Britons will “starve” if European fruit pickers are shut out after Brexit, before the potential labour shortage is addressed, the chief executive of English wine producer Chapel Down has warned.

Chapel Down CEO Frazer Thompson

Speaking to the Press Association, Frazer Thompson said that the biggest potential impact (of Brexit) will be on agricultural labour.

“Kent has had Eastern Europeans picking fruit in recent years, but we’ll all starve if the labour issue is not sorted after Brexit.” he said.

England’s biggest winemaker, based in Kent, relies on EU workers to pick grapes for its drinks, which also include beer, cider and gin.

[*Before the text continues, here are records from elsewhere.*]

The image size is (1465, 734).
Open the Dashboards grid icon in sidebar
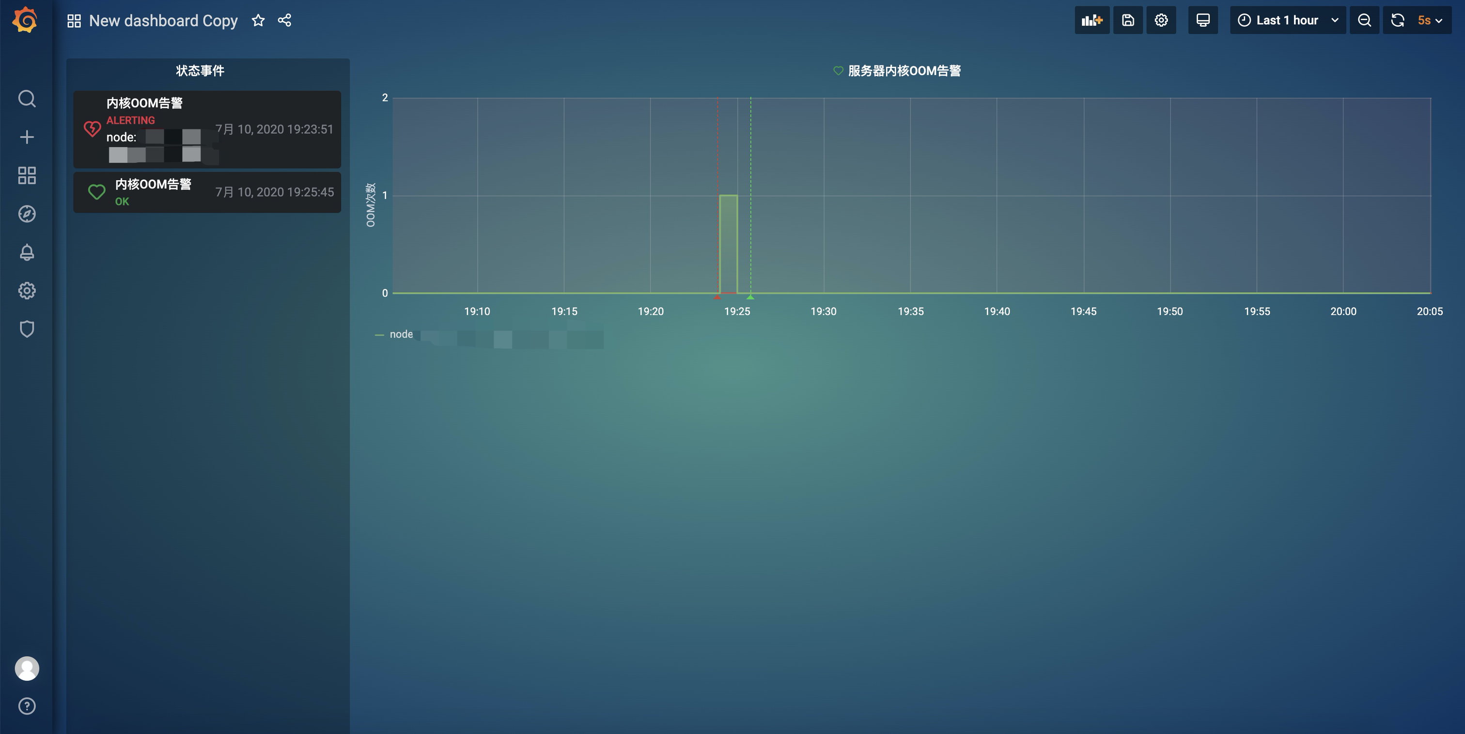pos(27,175)

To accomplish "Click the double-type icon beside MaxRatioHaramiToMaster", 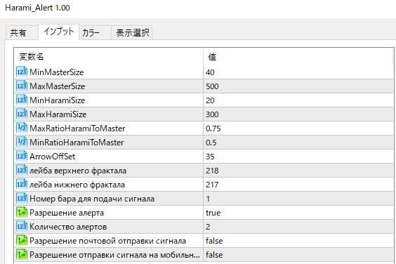I will click(22, 128).
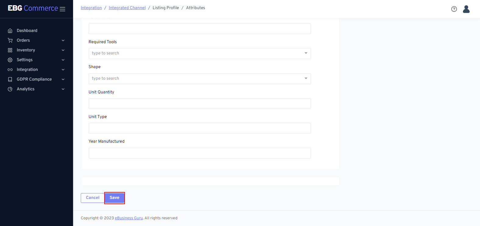480x226 pixels.
Task: Focus the Unit Quantity input field
Action: tap(199, 104)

Thompson added: “We want a resolution to allow us to have freedom of movement for labour to pick the fruit, this is something that affects all fruit farmers across the south east of England. I’m hoping it will be sorted out and I hope they won’t close the doors, as if there’s no-one to pick the fruit, we’ll have to import everything.”

According to the National Farmers’ Union, the horticulture industry had a 29% shortfall of seasonal workers in September, resulting in tonnes of fruit being left to rot in farms across the country with Brexit making it harder to recruit European pickers, despite the fact that EU citizens are currently free to live and work in Britain without a permit.

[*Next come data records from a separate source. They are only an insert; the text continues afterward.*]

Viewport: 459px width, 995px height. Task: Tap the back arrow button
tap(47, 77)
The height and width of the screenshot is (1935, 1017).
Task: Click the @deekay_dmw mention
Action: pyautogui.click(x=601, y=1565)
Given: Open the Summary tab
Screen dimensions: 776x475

A spokeswoman for the Home Office said: “We have already been clear there will be an implementation period after we leave the EU to avoid a cliff edge for businesses and that EU citizens already working in the UK will be able to apply for settled status so they can stay,” she said.

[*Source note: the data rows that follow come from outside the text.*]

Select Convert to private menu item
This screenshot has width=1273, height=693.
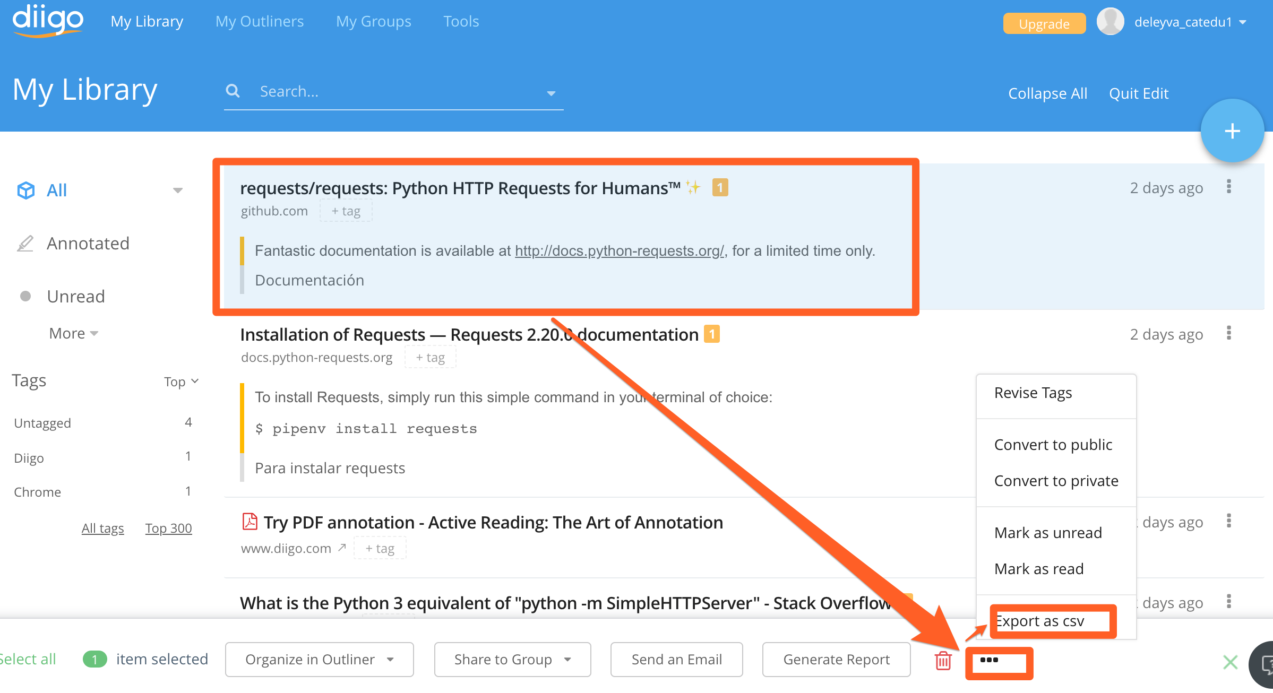1056,481
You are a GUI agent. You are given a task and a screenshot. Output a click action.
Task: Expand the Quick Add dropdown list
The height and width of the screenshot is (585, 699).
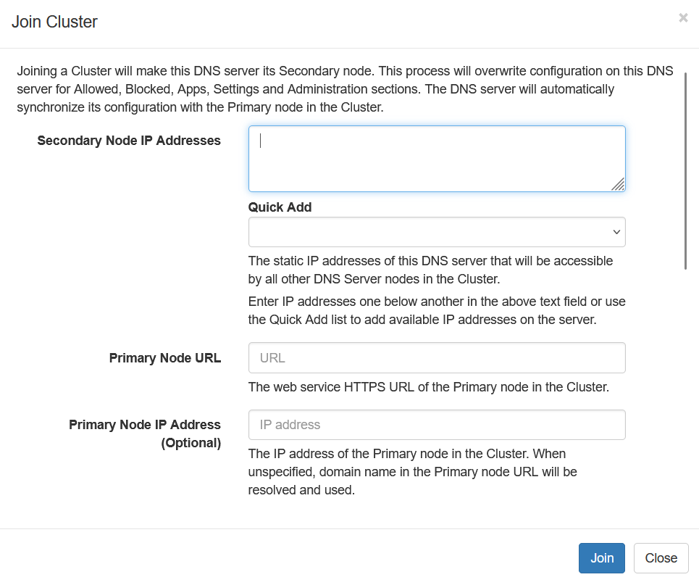[x=437, y=232]
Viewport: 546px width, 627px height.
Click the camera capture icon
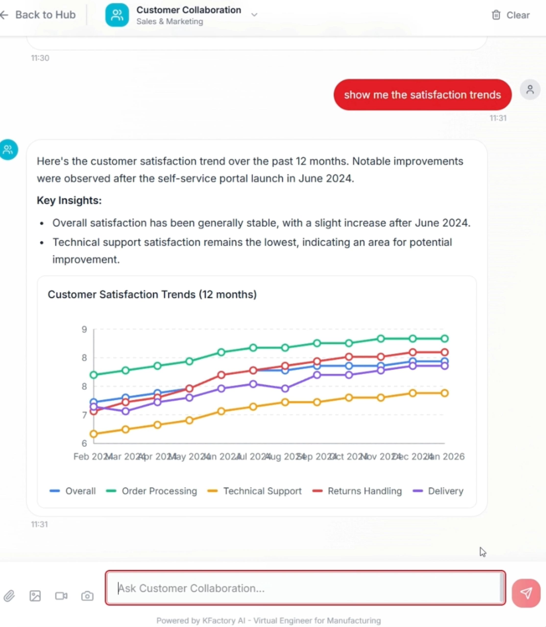(x=87, y=595)
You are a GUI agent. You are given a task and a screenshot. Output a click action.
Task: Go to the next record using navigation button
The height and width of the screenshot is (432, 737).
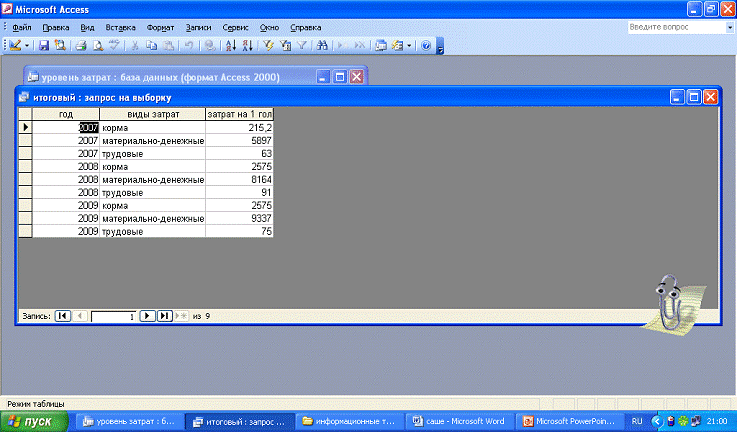[146, 316]
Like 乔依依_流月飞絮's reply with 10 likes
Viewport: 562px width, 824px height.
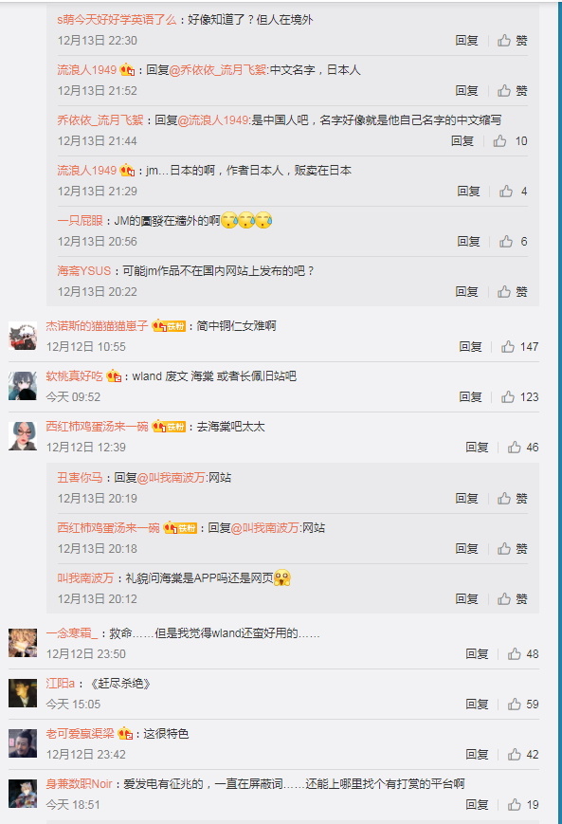click(x=510, y=141)
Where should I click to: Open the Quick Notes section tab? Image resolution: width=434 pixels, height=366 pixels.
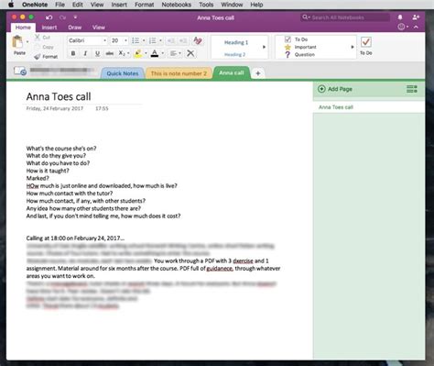click(123, 73)

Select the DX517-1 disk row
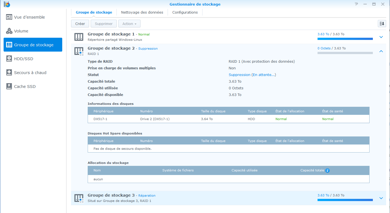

While Prime Minister Theresa May has said that she hopes that Brexit will cause net migration to drop significantly, the impact on a potential labour shortfall is yet to be fully addressed, and there remain doubt over Britain’s ability to import or export anything freely with the EU and the rest of the world post-Brexit with trade talks yet to begin.

Chapel Down sources its grapes from 23 vineyards across the south of England including sites in Dorset, Hampshire, Sussex, Kent and Essex. It also owns the largest vineyard (115 acres) in Kent, the Kit’s Coty estate on the North Downs.

This year Chapel Down reported a 10% rise in grape yield compared with 2016 – its second highest yield of fruit to date – despite harsh frosts in late April.

More recently, the producer announced its first move into the gin and vodka category with the launch of a vodka and a gin produced using grapes from its 2016 harvest.